Start of Stored data
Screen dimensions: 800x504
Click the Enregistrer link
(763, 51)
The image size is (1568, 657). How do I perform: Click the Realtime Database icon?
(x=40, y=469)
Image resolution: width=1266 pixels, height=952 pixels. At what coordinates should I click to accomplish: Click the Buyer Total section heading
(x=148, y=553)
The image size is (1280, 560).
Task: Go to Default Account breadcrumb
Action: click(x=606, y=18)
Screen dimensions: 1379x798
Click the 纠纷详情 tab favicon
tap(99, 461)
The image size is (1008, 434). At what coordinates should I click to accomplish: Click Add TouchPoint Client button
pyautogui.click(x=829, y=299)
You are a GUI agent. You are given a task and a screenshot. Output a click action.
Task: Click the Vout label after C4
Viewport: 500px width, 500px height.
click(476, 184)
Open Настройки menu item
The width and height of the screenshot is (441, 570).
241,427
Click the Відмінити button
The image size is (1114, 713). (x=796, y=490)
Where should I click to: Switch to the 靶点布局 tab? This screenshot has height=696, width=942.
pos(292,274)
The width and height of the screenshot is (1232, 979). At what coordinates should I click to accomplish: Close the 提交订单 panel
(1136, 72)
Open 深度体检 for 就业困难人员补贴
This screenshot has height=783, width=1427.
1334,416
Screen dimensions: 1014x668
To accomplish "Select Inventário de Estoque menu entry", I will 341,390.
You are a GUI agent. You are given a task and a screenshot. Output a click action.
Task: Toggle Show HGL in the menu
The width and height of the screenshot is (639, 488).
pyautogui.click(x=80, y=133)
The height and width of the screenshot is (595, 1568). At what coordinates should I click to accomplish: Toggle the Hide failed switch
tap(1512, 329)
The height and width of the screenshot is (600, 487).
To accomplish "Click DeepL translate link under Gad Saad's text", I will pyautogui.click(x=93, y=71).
End of Stored data
> [What is being asked]:
Each line from the one containing "Click the Enregistrer link" to the final line above should be written out exactly; please omit the others.

> [Response area]:
Click the Enregistrer link
(763, 51)
The image size is (1568, 657). How do I perform: Click the Realtime Database icon?
(x=40, y=469)
Image resolution: width=1266 pixels, height=952 pixels. At what coordinates should I click to accomplish: Click the Buyer Total section heading
(x=148, y=553)
The image size is (1280, 560).
Task: Go to Default Account breadcrumb
Action: click(x=606, y=18)
Screen dimensions: 1379x798
Click the 纠纷详情 tab favicon
tap(99, 461)
The image size is (1008, 434). At what coordinates should I click to accomplish: Click Add TouchPoint Client button
pyautogui.click(x=829, y=299)
You are a GUI agent. You are given a task and a screenshot. Output a click action.
Task: Click the Vout label after C4
Viewport: 500px width, 500px height.
click(476, 184)
Open Настройки menu item
The width and height of the screenshot is (441, 570).
241,427
Click the Відмінити button
The image size is (1114, 713). (x=796, y=490)
Where should I click to: Switch to the 靶点布局 tab? This screenshot has height=696, width=942.
pos(292,274)
The width and height of the screenshot is (1232, 979). At what coordinates should I click to accomplish: Close the 提交订单 panel
(1136, 72)
Open 深度体检 for 就业困难人员补贴
This screenshot has height=783, width=1427.
1334,416
Screen dimensions: 1014x668
To accomplish "Select Inventário de Estoque menu entry", I will 341,390.
You are a GUI agent. You are given a task and a screenshot. Output a click action.
Task: Toggle Show HGL in the menu
The width and height of the screenshot is (639, 488).
pyautogui.click(x=80, y=133)
The height and width of the screenshot is (595, 1568). At what coordinates should I click to accomplish: Toggle the Hide failed switch
tap(1512, 329)
The height and width of the screenshot is (600, 487).
To accomplish "Click DeepL translate link under Gad Saad's text", I will pyautogui.click(x=93, y=71).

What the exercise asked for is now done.